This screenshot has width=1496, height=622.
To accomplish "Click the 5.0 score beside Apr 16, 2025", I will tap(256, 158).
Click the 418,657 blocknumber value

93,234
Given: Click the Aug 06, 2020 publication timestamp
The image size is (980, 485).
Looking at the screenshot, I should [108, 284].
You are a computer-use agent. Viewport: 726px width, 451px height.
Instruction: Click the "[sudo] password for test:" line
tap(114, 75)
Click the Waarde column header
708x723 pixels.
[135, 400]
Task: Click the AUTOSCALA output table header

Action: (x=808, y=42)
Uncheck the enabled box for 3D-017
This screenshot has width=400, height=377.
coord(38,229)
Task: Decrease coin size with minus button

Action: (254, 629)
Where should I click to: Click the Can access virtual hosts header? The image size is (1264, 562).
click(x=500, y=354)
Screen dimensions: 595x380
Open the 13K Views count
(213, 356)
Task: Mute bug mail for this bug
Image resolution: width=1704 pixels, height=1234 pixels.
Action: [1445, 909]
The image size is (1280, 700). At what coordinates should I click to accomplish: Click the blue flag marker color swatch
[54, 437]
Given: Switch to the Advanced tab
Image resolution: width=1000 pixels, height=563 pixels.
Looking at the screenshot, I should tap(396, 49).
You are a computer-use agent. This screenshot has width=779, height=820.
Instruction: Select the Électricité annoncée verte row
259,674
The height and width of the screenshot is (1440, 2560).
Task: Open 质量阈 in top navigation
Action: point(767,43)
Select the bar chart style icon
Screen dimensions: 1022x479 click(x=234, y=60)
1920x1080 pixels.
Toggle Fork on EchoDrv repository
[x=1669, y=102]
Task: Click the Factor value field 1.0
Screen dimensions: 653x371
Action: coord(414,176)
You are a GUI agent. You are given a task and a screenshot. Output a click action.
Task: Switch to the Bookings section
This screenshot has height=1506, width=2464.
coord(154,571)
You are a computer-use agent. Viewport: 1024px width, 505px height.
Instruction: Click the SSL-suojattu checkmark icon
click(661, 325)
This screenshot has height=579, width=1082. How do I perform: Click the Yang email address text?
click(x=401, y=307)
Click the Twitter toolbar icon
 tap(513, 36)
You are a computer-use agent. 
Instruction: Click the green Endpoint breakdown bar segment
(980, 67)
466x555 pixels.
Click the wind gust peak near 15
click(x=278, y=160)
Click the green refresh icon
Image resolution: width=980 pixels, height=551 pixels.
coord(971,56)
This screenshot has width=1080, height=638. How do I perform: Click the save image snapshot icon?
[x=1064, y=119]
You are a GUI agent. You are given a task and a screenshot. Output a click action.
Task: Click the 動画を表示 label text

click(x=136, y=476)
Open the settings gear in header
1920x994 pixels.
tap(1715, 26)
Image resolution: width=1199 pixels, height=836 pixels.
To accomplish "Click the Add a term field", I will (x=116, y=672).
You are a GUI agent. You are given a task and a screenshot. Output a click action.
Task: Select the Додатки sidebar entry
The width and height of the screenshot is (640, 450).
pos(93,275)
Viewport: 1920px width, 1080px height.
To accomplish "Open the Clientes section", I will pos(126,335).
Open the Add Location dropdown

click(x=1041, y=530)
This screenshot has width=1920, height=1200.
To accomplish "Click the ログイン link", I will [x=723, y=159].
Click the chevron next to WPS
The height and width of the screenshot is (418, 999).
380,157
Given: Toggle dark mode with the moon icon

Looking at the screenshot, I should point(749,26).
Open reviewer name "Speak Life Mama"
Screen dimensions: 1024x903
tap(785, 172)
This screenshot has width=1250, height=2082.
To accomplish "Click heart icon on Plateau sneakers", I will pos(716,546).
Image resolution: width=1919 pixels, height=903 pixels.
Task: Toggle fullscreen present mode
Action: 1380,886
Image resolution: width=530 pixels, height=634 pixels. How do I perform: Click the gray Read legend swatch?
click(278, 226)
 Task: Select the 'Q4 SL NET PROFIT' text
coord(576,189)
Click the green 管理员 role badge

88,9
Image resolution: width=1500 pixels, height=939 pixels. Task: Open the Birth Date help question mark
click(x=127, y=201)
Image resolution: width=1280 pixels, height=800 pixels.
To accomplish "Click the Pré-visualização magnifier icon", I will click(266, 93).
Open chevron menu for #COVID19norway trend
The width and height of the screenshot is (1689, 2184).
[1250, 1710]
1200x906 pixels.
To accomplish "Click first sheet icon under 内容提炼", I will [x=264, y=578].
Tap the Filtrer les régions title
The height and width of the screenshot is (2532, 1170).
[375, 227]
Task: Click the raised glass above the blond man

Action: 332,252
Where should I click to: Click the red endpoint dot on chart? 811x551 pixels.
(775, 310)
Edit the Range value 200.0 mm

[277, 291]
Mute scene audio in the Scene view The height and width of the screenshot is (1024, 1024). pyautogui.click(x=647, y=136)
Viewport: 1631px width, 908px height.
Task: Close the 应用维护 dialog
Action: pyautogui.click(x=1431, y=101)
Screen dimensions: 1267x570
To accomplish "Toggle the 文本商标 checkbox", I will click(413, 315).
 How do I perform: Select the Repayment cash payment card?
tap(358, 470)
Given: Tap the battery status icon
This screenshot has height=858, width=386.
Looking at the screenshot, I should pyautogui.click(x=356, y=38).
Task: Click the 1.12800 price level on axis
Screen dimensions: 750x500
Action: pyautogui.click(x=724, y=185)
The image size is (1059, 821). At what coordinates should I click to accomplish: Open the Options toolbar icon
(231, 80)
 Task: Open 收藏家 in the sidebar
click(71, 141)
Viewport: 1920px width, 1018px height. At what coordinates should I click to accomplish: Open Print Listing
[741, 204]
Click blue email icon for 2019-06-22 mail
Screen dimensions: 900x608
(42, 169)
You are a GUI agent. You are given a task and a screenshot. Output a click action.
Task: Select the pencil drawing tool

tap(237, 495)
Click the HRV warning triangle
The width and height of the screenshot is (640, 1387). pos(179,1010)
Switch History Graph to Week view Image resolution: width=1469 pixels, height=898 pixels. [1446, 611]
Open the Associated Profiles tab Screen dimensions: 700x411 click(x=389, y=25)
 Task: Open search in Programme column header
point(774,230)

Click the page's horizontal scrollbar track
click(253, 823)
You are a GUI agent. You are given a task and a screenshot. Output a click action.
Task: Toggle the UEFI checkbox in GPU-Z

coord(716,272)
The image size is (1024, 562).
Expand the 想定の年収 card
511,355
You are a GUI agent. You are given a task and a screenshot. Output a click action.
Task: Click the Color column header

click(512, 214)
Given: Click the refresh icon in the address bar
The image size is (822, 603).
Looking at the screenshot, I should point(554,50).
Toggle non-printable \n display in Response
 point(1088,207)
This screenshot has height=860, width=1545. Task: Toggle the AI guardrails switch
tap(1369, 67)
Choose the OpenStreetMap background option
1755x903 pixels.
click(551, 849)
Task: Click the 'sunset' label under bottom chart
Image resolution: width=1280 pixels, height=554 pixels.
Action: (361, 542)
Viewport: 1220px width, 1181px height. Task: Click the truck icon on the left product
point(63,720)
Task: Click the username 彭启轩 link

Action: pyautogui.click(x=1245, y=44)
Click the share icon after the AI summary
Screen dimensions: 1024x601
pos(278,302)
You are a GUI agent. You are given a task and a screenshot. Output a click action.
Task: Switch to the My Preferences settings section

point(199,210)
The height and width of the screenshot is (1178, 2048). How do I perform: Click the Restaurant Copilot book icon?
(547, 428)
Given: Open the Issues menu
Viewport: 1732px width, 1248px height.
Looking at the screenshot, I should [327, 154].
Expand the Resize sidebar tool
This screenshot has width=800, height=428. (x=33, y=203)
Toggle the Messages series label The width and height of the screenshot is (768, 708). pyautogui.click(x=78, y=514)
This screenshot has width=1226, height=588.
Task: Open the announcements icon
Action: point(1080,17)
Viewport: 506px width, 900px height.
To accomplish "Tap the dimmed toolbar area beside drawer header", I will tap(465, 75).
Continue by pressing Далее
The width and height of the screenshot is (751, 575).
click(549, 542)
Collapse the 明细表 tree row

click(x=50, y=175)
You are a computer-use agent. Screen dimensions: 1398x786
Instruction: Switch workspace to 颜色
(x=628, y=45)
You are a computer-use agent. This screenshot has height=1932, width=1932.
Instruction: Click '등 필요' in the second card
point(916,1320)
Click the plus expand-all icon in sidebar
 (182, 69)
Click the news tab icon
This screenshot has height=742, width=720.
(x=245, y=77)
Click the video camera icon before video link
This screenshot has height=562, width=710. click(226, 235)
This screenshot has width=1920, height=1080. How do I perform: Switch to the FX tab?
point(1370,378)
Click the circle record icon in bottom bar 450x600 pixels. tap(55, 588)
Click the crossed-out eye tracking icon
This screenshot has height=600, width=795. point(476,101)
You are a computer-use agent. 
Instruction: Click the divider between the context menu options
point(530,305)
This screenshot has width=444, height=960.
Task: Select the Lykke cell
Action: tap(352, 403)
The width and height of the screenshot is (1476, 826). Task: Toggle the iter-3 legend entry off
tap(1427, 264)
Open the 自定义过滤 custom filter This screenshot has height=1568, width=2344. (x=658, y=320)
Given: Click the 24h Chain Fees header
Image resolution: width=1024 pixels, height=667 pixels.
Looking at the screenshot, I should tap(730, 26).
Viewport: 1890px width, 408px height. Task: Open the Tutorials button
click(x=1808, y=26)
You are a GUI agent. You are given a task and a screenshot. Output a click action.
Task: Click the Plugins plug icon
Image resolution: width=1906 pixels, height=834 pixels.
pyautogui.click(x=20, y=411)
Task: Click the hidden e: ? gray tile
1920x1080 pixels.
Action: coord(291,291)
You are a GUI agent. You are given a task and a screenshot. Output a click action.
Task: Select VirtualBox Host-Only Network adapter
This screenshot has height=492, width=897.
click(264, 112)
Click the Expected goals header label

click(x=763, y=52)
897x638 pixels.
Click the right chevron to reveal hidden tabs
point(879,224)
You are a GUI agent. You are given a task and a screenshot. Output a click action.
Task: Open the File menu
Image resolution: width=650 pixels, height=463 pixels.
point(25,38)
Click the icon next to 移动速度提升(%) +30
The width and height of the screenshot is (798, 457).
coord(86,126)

☆ ☆ ☆ ☆ ☆ ☆ ☆

Instruction >> Locate every line in the records containing the word "legend" and copy each such line.

Solution to this problem >>
Image resolution: width=530 pixels, height=634 pixels. How do I perform: Click the gray Read legend swatch?
The width and height of the screenshot is (1476, 826). Task: Toggle the iter-3 legend entry off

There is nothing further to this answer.